Exercise requirements:
Copy every line of the items below that contains the string "notice". Case counts.

Provided data:
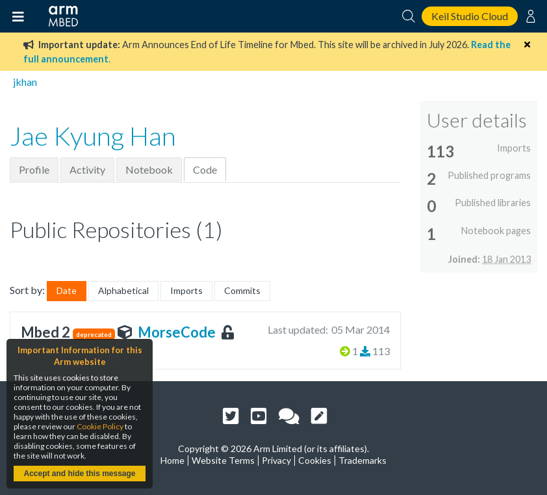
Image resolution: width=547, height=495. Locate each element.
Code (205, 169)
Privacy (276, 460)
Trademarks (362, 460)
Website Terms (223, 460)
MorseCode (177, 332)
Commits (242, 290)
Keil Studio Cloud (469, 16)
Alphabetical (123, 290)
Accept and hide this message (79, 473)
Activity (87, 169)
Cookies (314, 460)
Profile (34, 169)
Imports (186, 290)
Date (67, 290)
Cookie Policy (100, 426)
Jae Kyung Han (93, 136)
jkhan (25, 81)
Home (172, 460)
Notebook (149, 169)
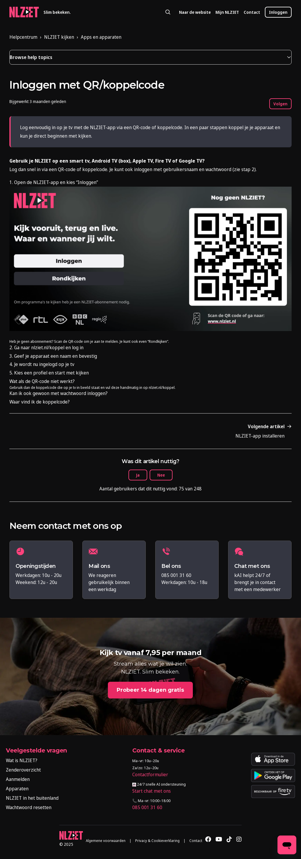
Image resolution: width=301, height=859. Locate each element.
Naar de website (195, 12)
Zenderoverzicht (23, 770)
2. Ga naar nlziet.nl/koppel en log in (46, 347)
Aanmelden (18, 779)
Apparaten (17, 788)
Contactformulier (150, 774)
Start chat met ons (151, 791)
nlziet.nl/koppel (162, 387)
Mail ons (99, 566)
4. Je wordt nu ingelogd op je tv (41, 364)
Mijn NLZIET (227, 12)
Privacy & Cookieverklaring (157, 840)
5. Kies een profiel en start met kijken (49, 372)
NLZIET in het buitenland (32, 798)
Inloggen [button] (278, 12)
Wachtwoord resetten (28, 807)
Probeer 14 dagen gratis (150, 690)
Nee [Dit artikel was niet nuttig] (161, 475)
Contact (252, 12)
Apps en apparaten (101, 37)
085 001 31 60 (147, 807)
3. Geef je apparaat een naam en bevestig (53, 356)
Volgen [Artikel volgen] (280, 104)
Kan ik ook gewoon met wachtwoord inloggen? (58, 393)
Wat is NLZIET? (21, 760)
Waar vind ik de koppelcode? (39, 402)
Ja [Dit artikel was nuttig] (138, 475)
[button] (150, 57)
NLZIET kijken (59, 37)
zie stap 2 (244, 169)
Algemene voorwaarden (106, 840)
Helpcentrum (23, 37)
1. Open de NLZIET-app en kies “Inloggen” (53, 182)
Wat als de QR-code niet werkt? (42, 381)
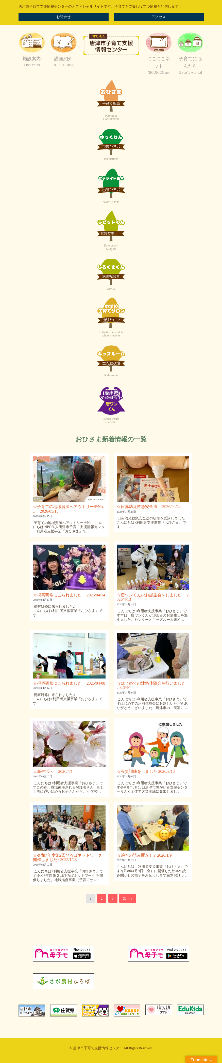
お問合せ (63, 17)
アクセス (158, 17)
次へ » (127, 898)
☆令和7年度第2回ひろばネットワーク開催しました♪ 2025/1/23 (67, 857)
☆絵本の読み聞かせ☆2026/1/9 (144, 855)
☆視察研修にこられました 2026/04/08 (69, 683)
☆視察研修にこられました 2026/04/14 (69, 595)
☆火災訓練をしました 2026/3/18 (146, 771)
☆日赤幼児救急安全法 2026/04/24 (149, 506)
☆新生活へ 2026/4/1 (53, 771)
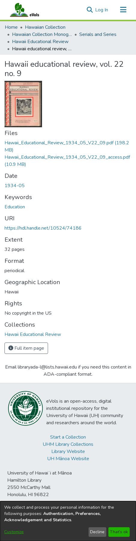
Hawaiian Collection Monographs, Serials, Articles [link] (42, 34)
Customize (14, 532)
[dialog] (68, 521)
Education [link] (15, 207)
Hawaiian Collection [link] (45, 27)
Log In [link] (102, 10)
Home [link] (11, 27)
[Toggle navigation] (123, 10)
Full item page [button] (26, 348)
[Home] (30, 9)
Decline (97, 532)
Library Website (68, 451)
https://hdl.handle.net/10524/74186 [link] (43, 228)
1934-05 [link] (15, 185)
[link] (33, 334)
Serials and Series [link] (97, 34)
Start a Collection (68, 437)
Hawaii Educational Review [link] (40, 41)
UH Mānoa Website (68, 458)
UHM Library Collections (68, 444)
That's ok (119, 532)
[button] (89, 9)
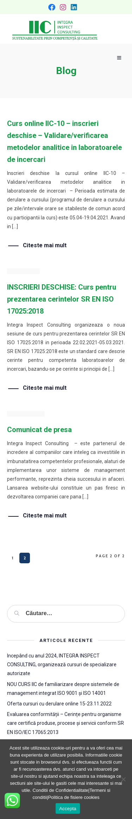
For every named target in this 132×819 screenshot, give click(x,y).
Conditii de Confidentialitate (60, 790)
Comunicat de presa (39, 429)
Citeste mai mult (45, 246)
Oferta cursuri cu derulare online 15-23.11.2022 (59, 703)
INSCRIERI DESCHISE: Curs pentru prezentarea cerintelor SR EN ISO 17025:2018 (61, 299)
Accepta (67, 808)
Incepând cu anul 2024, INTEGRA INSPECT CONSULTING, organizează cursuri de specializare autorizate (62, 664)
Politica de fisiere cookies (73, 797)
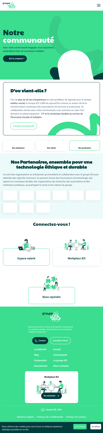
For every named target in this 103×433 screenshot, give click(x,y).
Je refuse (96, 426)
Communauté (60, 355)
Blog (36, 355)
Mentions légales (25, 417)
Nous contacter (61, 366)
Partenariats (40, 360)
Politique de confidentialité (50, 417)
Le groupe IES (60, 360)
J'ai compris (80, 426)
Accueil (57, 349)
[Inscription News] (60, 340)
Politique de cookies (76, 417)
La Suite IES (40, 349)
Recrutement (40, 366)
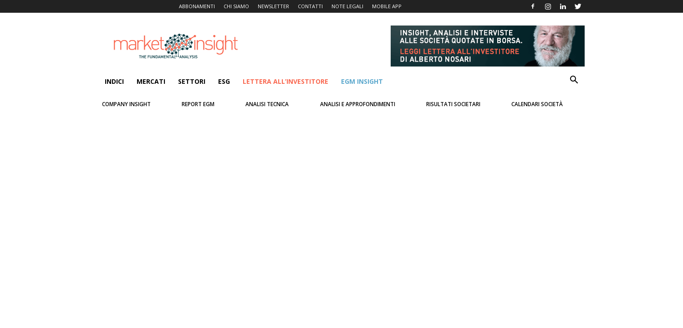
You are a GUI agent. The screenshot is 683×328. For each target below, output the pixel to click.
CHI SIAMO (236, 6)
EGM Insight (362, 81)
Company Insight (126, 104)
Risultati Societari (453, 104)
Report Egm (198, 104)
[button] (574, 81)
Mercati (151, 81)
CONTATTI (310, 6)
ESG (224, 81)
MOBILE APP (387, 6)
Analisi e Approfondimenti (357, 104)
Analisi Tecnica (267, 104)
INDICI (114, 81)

==

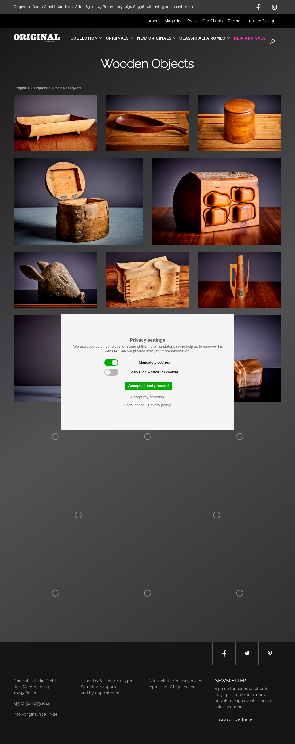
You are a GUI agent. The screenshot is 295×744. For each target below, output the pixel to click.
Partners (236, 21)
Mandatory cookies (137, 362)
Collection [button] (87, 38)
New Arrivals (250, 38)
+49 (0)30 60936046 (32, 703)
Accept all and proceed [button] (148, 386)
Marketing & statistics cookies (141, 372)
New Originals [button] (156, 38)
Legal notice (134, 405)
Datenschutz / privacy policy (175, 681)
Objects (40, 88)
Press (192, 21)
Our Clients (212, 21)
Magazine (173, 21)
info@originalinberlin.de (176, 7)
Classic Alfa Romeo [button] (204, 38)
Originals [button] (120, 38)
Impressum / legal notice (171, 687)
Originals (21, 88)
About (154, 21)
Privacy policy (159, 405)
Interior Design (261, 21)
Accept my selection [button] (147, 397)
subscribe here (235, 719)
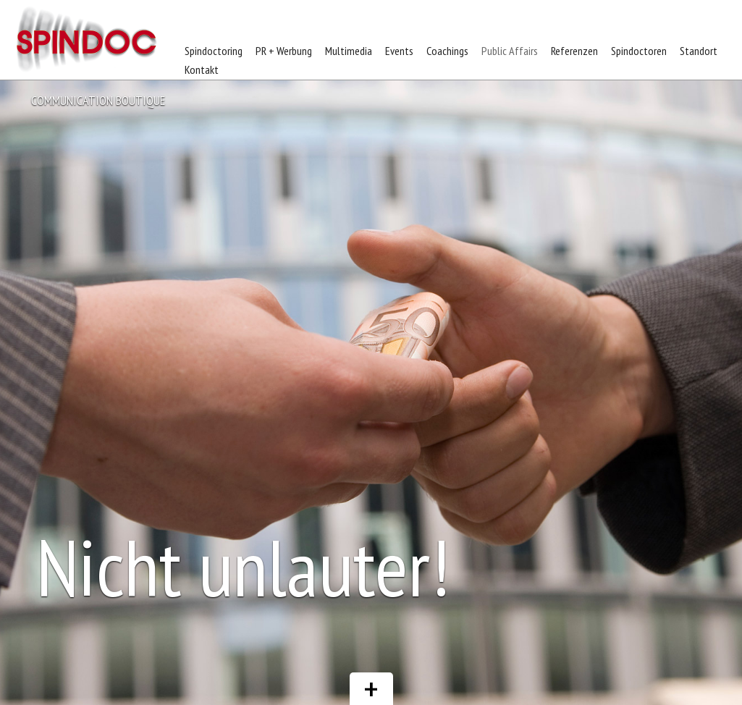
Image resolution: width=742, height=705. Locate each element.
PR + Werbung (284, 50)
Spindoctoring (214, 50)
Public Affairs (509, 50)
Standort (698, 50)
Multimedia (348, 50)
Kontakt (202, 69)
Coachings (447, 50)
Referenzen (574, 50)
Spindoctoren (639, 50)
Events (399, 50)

...

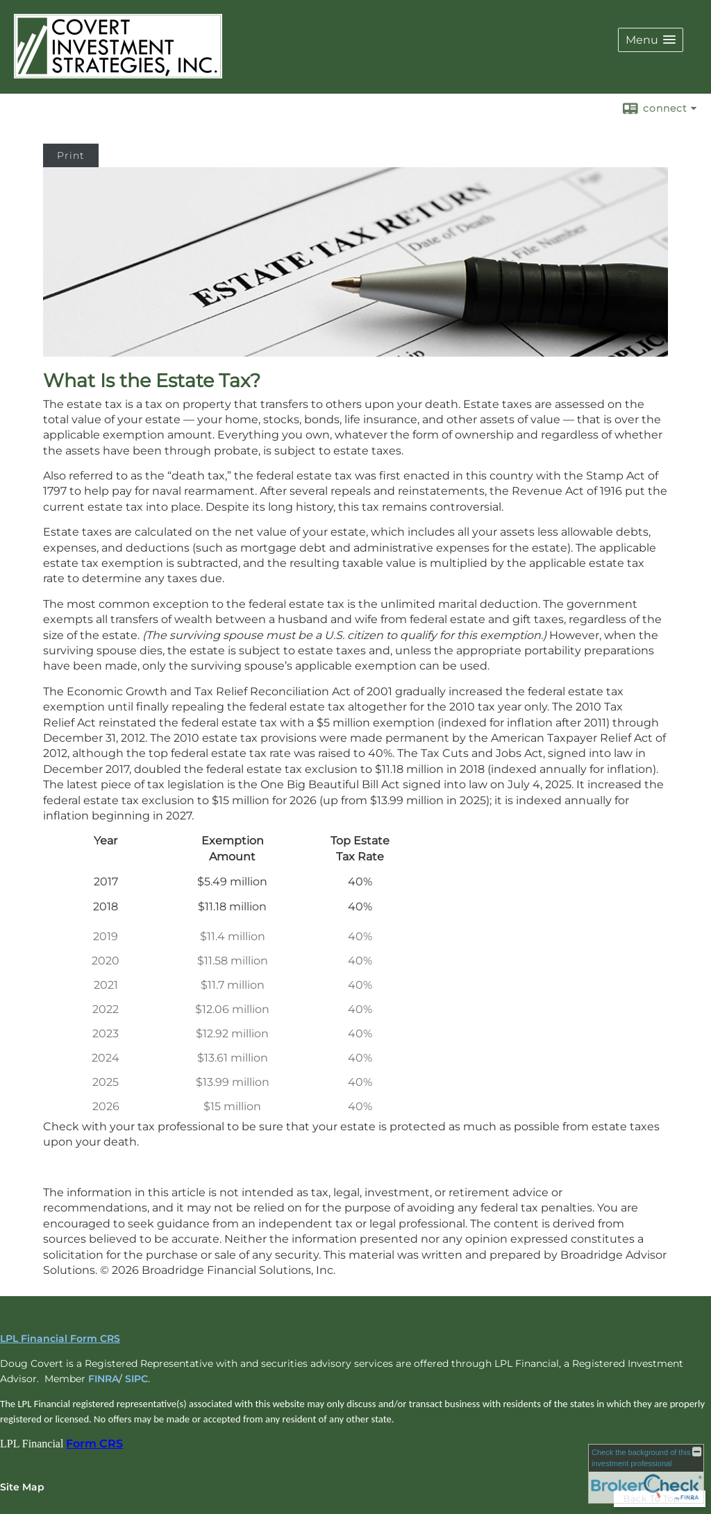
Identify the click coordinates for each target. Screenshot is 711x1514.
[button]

Finished task:
Legal notice (134, 405)
Impressum / legal notice (171, 687)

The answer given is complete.